_Условие задания:_ Обновите все строки ниже, заменив «dropdown» на «drop-down menu». Остальное оставьте без изменений.

_Исходный материал:_
───

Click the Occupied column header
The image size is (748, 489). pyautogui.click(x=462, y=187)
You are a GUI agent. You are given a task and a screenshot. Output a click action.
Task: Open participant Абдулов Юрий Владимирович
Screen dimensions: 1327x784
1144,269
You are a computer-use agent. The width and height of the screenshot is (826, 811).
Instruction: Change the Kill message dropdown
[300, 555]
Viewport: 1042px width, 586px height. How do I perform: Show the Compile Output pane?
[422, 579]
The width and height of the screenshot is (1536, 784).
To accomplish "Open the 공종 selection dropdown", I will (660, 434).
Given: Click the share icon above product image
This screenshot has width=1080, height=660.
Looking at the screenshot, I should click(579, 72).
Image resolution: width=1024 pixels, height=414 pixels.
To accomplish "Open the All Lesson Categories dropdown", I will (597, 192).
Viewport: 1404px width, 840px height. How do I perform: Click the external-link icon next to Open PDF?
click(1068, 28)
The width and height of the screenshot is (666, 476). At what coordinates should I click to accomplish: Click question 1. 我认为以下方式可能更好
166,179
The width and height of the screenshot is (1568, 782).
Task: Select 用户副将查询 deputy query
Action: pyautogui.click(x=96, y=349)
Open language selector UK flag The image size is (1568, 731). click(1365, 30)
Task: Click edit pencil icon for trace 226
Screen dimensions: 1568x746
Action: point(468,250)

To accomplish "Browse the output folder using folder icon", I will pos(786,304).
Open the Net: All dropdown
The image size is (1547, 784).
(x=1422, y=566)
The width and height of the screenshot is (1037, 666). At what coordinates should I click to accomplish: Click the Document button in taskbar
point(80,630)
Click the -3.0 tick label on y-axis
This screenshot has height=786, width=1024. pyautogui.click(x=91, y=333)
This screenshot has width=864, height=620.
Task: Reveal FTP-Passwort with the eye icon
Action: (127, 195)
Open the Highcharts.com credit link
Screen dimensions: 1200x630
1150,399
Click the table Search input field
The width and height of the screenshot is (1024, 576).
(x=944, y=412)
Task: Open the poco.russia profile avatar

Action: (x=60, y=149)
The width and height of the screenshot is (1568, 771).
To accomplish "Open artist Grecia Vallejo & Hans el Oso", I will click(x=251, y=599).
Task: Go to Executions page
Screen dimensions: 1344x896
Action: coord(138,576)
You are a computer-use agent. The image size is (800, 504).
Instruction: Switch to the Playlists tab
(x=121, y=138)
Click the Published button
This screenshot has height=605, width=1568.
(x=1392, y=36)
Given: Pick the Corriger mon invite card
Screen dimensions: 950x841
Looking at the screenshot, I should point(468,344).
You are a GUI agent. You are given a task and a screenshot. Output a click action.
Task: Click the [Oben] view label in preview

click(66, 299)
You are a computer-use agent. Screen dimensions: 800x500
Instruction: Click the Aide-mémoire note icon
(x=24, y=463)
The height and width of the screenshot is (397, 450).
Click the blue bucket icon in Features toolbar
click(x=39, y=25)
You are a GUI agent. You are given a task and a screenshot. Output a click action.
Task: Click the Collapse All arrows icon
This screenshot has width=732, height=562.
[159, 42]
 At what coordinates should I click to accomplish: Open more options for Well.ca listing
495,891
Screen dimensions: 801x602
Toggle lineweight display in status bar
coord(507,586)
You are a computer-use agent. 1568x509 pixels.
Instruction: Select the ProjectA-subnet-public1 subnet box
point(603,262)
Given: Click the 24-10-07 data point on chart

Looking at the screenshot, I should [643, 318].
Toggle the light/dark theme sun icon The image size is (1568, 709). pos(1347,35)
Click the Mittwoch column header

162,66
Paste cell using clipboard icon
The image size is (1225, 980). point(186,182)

───

_Ответ:_
Click the Occupied column header
The image size is (748, 489). pyautogui.click(x=462, y=187)
You are a GUI agent. You are given a task and a screenshot. Output a click action.
Task: Open participant Абдулов Юрий Владимирович
Screen dimensions: 1327x784
1144,269
You are a computer-use agent. The width and height of the screenshot is (826, 811).
Instruction: Change the Kill message drop-down menu
[300, 555]
Viewport: 1042px width, 586px height. How do I perform: Show the Compile Output pane?
[422, 579]
The width and height of the screenshot is (1536, 784).
To accomplish "Open the 공종 selection drop-down menu", I will (660, 434).
Given: Click the share icon above product image
This screenshot has width=1080, height=660.
Looking at the screenshot, I should click(579, 72).
Image resolution: width=1024 pixels, height=414 pixels.
To accomplish "Open the All Lesson Categories drop-down menu", I will (597, 192).
Viewport: 1404px width, 840px height. How do I perform: Click the external-link icon next to Open PDF?
click(1068, 28)
The width and height of the screenshot is (666, 476). At what coordinates should I click to accomplish: Click question 1. 我认为以下方式可能更好
166,179
The width and height of the screenshot is (1568, 782).
Task: Select 用户副将查询 deputy query
Action: pyautogui.click(x=96, y=349)
Open language selector UK flag The image size is (1568, 731). click(1365, 30)
Task: Click edit pencil icon for trace 226
Screen dimensions: 1568x746
Action: point(468,250)

To accomplish "Browse the output folder using folder icon", I will pos(786,304).
Open the Net: All drop-down menu
The image size is (1547, 784).
(x=1422, y=566)
The width and height of the screenshot is (1037, 666). At what coordinates should I click to accomplish: Click the Document button in taskbar
point(80,630)
Click the -3.0 tick label on y-axis
This screenshot has height=786, width=1024. pyautogui.click(x=91, y=333)
This screenshot has width=864, height=620.
Task: Reveal FTP-Passwort with the eye icon
Action: (127, 195)
Open the Highcharts.com credit link
Screen dimensions: 1200x630
1150,399
Click the table Search input field
The width and height of the screenshot is (1024, 576).
(x=944, y=412)
Task: Open the poco.russia profile avatar

Action: (x=60, y=149)
The width and height of the screenshot is (1568, 771).
To accomplish "Open artist Grecia Vallejo & Hans el Oso", I will click(x=251, y=599).
Task: Go to Executions page
Screen dimensions: 1344x896
Action: coord(138,576)
You are a computer-use agent. The image size is (800, 504).
Instruction: Switch to the Playlists tab
(x=121, y=138)
Click the Published button
This screenshot has height=605, width=1568.
(x=1392, y=36)
Given: Pick the Corriger mon invite card
Screen dimensions: 950x841
Looking at the screenshot, I should point(468,344).
You are a GUI agent. You are given a task and a screenshot. Output a click action.
Task: Click the [Oben] view label in preview

click(66, 299)
You are a computer-use agent. Screen dimensions: 800x500
Instruction: Click the Aide-mémoire note icon
(x=24, y=463)
The height and width of the screenshot is (397, 450).
Click the blue bucket icon in Features toolbar
click(x=39, y=25)
You are a GUI agent. You are given a task and a screenshot. Output a click action.
Task: Click the Collapse All arrows icon
This screenshot has width=732, height=562.
[159, 42]
 At what coordinates should I click to accomplish: Open more options for Well.ca listing
495,891
Screen dimensions: 801x602
Toggle lineweight display in status bar
coord(507,586)
You are a computer-use agent. 1568x509 pixels.
Instruction: Select the ProjectA-subnet-public1 subnet box
point(603,262)
Given: Click the 24-10-07 data point on chart

Looking at the screenshot, I should [643, 318].
Toggle the light/dark theme sun icon The image size is (1568, 709). pos(1347,35)
Click the Mittwoch column header

162,66
Paste cell using clipboard icon
The image size is (1225, 980). point(186,182)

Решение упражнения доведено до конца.